ECtHR: Monitoring of employee's emails breached right to privacy
An employer's monitoring of an employee's work emails amounted to a violation of Article 8 (right to respect for private and family life, the home and correspondence) of the European Convention on Human Rights (ECHR), according to a recent judgment of the Grand Chamber of the European Court of Human Rights (ECtHR). It overturned a previous decision that the employer's actions did not violate Article 8 (Brbulescu v Romania).
B was employed by a Romanian company (S) as an engineer in charge of sales. At S's request, B created a Yahoo Messenger account for the purpose of responding to clients' enquiries.
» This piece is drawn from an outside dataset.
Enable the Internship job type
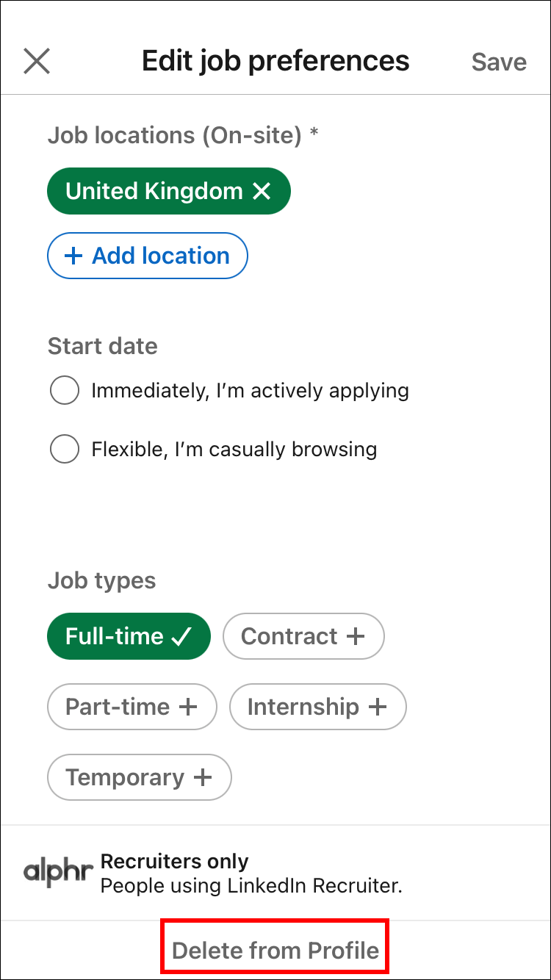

On 3rd July 2007, S informed its employees that one employee had been dismissed after she had privately used the internet.
S decided to monitor B's Yahoo accounts between 5th and 12th July. It found that B had been using the Yahoo Messenger account for personal purposes, to send messages to his fiance and his brother. B denied using the account for personal purposes and S therefore presented him with a 45 page transcript of his personal emails, which related to intimate subjects including B's health and sex life.
Dismissal and claim
On 1st August S terminated B's employment contract for breach of S's internal regulations
that prohibited the use of company resources for personal purposes. B unsuccessfully challenged his dismissal before the Romanian courts, which found that S had complied with the relevant dismissal proceedings, had been entitled to set rules for the use of the internet, and had informed B of those rules.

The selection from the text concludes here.